Pictures excluded, please transcribe exactly the lines from the one with "Screen dimensions: 1468x531" through the end of the records below, and nothing more.

─── RECORDS FOR THE TASK ───

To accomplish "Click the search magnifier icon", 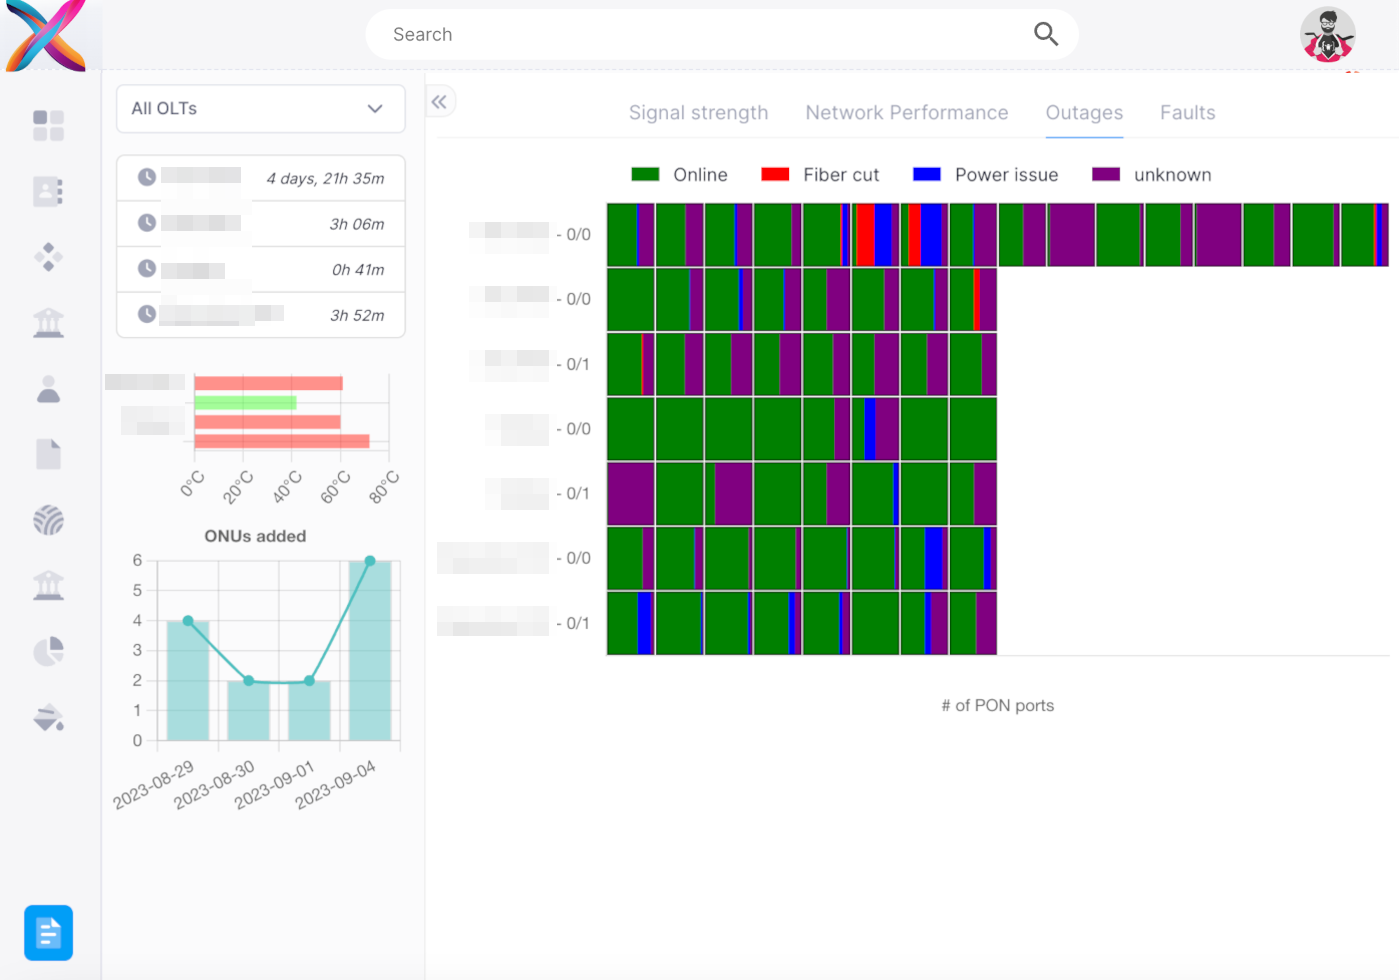I will click(x=1045, y=34).
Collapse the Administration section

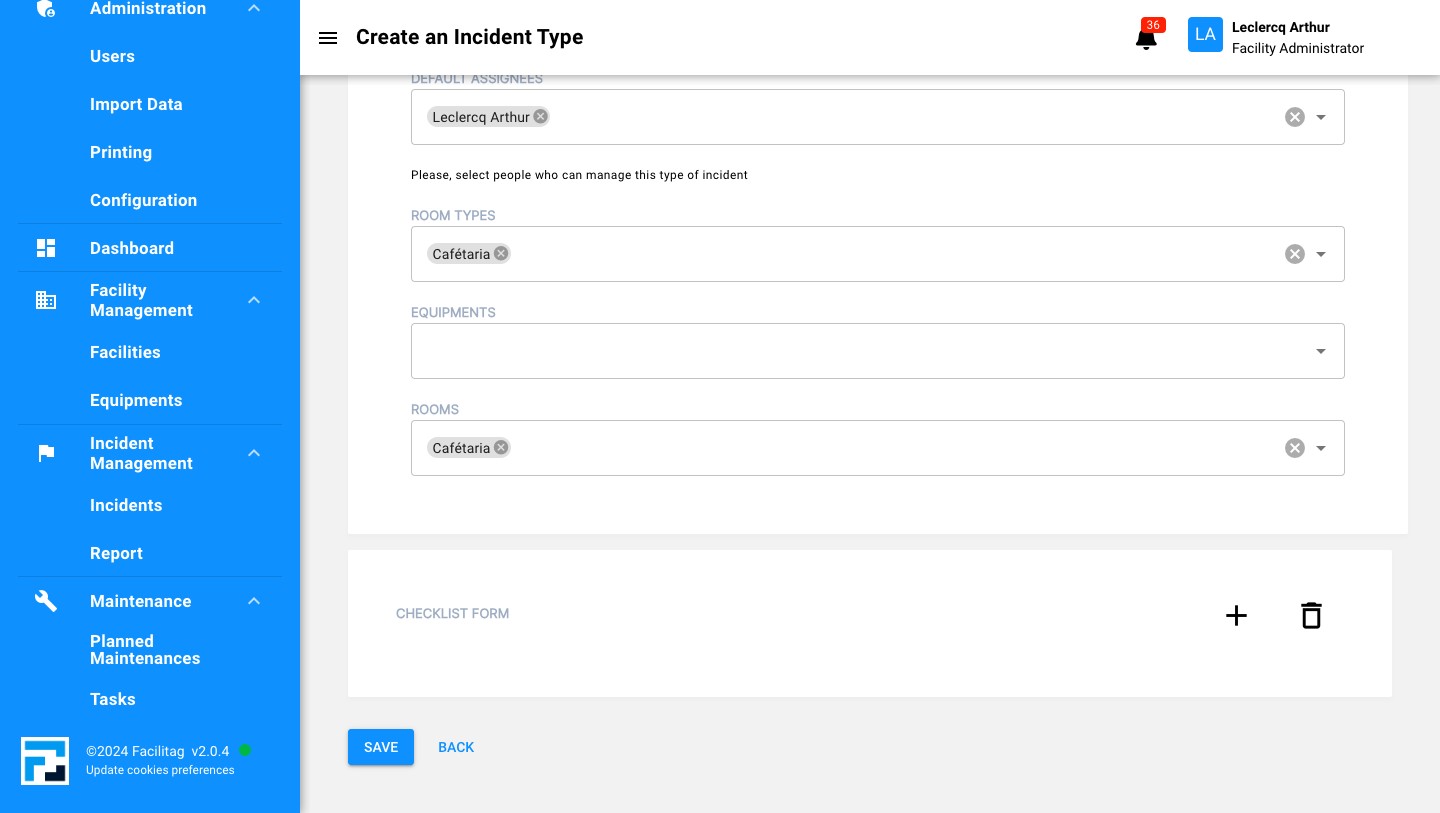(x=254, y=8)
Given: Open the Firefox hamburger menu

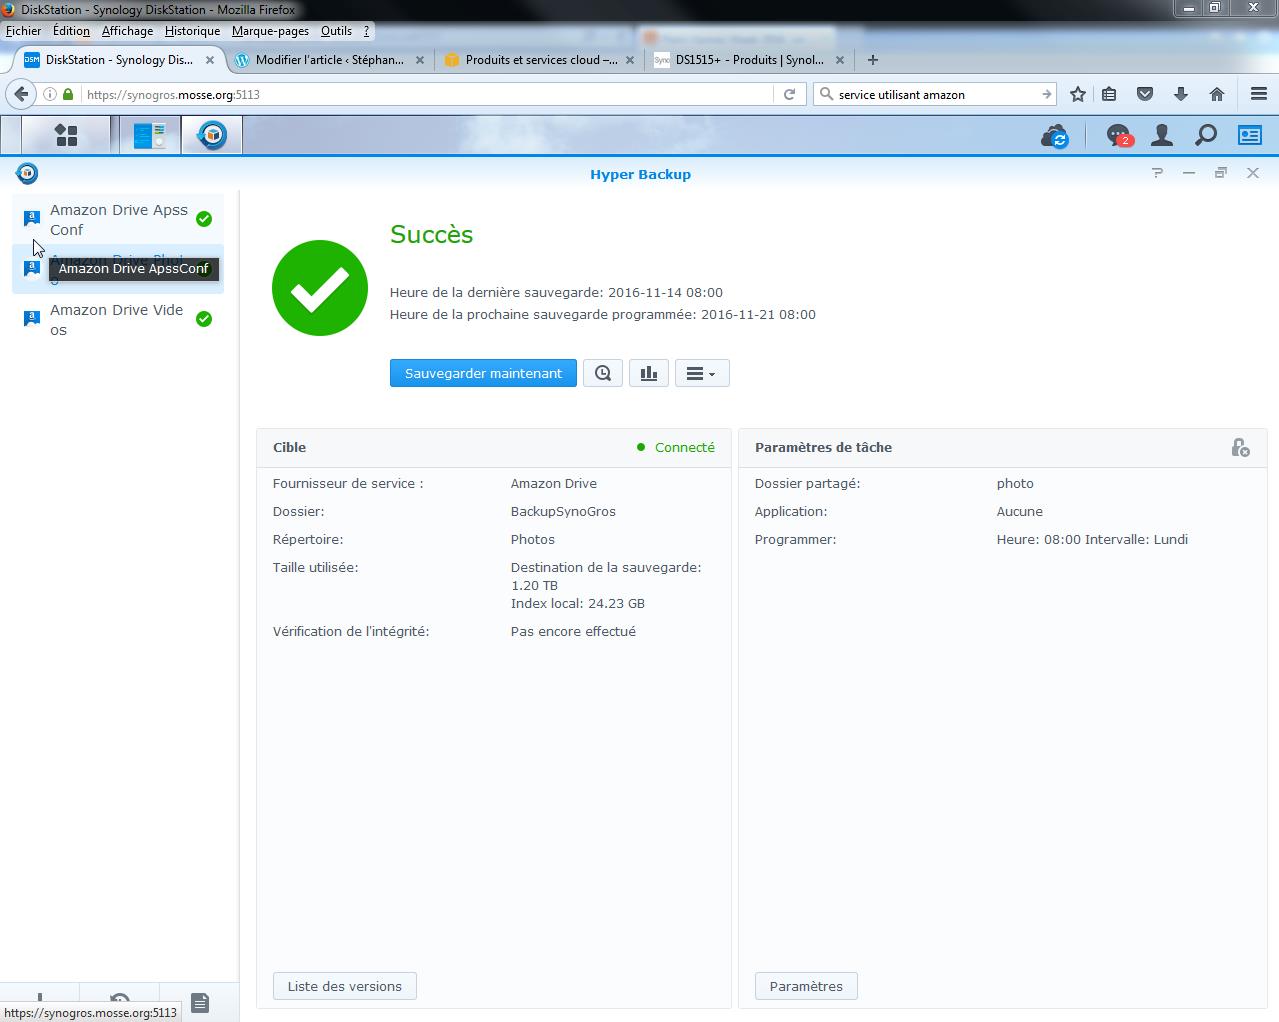Looking at the screenshot, I should coord(1259,94).
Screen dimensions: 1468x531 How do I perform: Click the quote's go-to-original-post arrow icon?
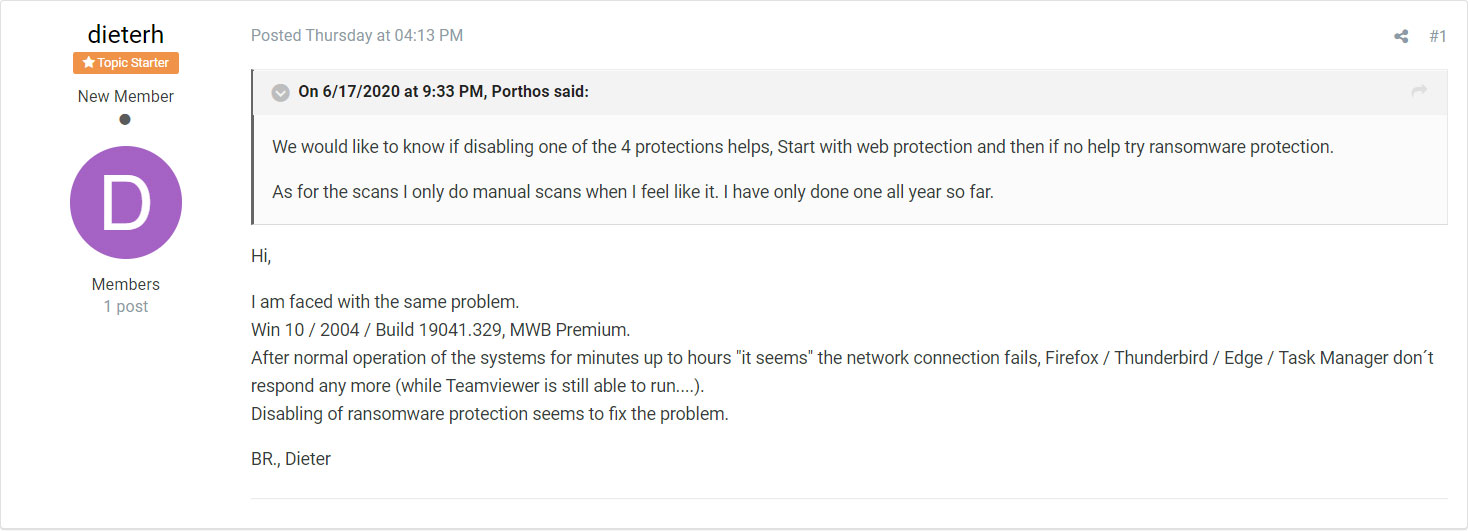[1418, 92]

───

• RESULT:
Screen dimensions: 1468x531 How do I perform: Click the quote's go-to-original-post arrow icon?
[1418, 92]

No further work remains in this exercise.